Given instruction: Copy the lines below exactly, starting at the line containing "Click the right" and ending at the line containing "(x=392, y=86)", including both.

Given records:

===

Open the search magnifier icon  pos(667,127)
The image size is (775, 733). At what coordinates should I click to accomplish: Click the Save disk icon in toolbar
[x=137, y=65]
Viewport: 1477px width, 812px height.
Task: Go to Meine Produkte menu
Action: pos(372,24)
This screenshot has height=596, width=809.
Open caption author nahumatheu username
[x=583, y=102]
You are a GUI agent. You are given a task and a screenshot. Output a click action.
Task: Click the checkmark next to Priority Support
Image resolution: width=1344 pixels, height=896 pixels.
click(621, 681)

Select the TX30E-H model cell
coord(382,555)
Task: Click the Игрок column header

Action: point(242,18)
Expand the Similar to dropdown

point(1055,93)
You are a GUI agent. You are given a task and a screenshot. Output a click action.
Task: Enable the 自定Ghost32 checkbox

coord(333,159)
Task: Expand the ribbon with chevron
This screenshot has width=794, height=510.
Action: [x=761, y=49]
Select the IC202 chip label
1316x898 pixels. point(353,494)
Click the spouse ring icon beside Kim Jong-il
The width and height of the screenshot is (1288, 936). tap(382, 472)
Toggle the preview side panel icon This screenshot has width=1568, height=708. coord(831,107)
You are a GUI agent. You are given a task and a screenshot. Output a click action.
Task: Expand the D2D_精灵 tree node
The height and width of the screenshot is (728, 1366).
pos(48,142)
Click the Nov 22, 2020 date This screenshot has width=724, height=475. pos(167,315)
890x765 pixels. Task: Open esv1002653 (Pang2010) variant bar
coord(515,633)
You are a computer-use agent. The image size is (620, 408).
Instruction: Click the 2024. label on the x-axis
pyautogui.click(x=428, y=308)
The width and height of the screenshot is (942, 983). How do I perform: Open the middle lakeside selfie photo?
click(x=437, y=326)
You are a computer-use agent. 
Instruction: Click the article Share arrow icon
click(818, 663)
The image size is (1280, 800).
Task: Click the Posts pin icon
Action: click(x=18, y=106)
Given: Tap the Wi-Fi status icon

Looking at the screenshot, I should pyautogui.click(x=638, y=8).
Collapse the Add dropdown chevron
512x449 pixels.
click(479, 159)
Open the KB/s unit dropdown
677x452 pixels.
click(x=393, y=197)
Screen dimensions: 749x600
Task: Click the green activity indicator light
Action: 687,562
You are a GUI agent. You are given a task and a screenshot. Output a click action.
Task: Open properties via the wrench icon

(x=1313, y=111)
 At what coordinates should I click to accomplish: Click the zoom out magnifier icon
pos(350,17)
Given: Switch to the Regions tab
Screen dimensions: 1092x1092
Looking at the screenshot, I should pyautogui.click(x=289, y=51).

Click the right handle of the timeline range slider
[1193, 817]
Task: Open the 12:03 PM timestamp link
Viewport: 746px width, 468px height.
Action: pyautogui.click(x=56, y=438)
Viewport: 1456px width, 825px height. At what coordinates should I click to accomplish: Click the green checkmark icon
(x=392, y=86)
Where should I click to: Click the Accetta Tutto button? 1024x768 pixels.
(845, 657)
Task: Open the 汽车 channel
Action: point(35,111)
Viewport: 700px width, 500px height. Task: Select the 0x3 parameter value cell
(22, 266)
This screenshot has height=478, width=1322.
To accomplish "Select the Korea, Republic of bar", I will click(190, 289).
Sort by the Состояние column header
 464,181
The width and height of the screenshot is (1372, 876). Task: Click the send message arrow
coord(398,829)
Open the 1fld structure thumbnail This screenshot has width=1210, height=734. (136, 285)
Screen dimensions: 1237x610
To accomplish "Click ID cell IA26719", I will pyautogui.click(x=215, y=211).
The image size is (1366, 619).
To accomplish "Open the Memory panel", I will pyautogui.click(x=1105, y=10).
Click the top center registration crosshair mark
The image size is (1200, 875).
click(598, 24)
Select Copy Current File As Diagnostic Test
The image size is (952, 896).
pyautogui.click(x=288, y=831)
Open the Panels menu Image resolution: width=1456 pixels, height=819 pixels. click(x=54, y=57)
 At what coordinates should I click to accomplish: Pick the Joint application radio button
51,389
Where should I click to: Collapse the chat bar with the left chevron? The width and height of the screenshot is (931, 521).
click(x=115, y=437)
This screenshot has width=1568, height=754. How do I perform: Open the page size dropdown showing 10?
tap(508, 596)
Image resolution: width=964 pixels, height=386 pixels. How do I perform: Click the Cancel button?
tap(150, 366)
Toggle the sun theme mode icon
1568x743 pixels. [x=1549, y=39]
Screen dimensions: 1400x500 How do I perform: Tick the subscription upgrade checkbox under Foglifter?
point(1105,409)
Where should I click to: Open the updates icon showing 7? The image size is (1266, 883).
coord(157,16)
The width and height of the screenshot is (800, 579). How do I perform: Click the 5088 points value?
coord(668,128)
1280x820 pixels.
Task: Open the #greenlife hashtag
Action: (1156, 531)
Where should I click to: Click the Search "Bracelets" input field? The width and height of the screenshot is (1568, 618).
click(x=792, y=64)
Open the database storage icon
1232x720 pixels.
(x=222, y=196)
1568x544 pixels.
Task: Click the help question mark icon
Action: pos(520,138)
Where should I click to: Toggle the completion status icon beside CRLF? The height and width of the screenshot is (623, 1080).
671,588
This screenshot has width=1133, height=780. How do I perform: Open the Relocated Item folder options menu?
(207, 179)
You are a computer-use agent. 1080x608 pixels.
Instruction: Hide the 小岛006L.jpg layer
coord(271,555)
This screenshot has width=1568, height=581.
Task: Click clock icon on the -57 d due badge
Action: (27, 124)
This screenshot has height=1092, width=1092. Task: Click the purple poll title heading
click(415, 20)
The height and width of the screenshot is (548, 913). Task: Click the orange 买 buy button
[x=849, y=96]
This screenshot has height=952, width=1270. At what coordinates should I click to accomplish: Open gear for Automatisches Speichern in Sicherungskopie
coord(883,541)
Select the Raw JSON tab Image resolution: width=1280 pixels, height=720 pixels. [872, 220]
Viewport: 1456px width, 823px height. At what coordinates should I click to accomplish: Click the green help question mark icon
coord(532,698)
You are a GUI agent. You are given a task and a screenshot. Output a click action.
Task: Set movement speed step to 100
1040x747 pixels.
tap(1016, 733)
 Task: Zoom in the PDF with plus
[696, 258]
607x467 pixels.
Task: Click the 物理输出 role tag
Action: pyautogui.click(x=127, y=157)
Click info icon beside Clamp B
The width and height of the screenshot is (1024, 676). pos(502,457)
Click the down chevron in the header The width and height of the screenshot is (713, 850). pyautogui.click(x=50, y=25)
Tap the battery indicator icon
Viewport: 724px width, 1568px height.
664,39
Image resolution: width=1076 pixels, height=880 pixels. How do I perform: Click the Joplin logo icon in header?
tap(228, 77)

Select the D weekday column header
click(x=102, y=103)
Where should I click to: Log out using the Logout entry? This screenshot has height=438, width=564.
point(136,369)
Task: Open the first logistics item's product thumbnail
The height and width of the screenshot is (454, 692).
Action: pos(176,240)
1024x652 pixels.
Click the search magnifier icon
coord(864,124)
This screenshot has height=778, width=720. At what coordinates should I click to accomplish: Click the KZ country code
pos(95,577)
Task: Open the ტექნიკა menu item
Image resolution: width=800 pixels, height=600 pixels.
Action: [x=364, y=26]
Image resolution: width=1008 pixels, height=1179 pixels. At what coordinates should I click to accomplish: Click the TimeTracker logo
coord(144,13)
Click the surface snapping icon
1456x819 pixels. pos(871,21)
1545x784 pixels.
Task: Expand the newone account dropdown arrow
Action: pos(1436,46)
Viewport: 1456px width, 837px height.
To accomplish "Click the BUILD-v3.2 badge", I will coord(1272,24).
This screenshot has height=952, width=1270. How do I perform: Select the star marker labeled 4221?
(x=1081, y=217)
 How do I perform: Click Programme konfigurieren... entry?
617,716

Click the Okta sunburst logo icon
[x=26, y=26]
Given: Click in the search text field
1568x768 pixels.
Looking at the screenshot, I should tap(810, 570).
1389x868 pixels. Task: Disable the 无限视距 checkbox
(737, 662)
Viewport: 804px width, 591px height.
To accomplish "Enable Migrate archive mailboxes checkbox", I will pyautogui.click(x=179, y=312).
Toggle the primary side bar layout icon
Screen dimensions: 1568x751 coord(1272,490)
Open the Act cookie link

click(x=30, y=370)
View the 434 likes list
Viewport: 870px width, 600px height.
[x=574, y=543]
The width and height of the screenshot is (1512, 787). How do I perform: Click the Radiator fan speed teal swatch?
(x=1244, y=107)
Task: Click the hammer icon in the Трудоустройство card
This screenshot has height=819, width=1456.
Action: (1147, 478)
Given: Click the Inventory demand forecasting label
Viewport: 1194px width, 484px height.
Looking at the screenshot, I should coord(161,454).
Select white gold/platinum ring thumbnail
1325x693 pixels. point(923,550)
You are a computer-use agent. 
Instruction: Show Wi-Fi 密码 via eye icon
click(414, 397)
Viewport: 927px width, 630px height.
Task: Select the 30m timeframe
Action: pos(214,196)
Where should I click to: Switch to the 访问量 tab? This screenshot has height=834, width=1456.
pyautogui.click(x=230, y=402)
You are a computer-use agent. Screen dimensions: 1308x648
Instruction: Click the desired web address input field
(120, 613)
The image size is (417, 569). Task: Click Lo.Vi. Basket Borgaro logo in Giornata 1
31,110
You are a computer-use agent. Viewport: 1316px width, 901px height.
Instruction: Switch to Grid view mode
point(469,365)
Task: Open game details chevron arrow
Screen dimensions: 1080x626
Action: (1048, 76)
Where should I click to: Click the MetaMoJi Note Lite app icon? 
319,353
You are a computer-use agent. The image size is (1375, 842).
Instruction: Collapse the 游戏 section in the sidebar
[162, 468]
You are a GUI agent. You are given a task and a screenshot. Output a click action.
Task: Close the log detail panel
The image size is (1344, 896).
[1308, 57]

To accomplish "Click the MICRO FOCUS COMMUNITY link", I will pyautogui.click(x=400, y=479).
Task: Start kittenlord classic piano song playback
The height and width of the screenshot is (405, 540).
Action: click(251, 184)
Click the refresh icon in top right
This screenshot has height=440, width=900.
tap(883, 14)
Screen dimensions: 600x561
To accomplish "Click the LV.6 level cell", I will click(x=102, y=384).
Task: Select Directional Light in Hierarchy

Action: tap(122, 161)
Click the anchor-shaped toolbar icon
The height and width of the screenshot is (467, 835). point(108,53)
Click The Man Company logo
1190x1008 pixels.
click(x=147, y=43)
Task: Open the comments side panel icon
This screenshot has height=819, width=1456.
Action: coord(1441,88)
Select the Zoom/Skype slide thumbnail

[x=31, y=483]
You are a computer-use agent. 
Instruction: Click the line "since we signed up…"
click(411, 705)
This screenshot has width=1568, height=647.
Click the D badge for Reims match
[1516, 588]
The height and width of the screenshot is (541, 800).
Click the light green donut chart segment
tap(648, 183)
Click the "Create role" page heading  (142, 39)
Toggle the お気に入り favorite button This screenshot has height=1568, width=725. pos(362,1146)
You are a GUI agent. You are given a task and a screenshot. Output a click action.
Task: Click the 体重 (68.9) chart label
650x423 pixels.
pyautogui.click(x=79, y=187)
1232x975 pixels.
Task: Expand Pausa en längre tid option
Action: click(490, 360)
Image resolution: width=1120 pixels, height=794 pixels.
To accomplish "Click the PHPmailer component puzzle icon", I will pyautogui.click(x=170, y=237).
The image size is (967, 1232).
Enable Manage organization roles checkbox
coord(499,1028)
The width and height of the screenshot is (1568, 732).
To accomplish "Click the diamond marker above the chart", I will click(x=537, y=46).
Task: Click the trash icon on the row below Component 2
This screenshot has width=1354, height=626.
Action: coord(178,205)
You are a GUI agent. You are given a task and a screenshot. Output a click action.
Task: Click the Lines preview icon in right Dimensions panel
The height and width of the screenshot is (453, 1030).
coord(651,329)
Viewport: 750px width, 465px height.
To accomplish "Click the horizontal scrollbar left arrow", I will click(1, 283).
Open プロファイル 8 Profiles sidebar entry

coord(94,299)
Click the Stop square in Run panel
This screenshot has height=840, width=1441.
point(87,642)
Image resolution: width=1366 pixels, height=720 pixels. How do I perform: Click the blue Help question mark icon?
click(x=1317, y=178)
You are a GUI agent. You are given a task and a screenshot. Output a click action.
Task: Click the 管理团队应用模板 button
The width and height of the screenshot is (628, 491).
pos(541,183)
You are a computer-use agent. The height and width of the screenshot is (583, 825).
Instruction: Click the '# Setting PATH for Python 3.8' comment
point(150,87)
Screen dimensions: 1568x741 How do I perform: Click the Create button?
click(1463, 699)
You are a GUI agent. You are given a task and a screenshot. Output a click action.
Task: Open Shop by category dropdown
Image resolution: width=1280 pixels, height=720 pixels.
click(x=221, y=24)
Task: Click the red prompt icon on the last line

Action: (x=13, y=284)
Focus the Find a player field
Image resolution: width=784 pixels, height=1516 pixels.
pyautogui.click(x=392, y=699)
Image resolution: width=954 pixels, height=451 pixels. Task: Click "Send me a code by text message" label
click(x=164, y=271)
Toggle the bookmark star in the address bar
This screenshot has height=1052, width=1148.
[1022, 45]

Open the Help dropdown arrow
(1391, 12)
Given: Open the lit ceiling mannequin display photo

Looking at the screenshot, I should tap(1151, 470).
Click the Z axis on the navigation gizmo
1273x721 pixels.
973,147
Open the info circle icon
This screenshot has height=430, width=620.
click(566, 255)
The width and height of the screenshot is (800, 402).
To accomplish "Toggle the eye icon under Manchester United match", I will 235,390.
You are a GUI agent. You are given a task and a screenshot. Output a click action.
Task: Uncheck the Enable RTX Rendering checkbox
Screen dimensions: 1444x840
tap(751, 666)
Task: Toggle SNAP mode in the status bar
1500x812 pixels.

===

Response:
Click the right handle of the timeline range slider
[1193, 817]
Task: Open the 12:03 PM timestamp link
Viewport: 746px width, 468px height.
Action: pyautogui.click(x=56, y=438)
Viewport: 1456px width, 825px height. At what coordinates should I click to accomplish: Click the green checkmark icon
(x=392, y=86)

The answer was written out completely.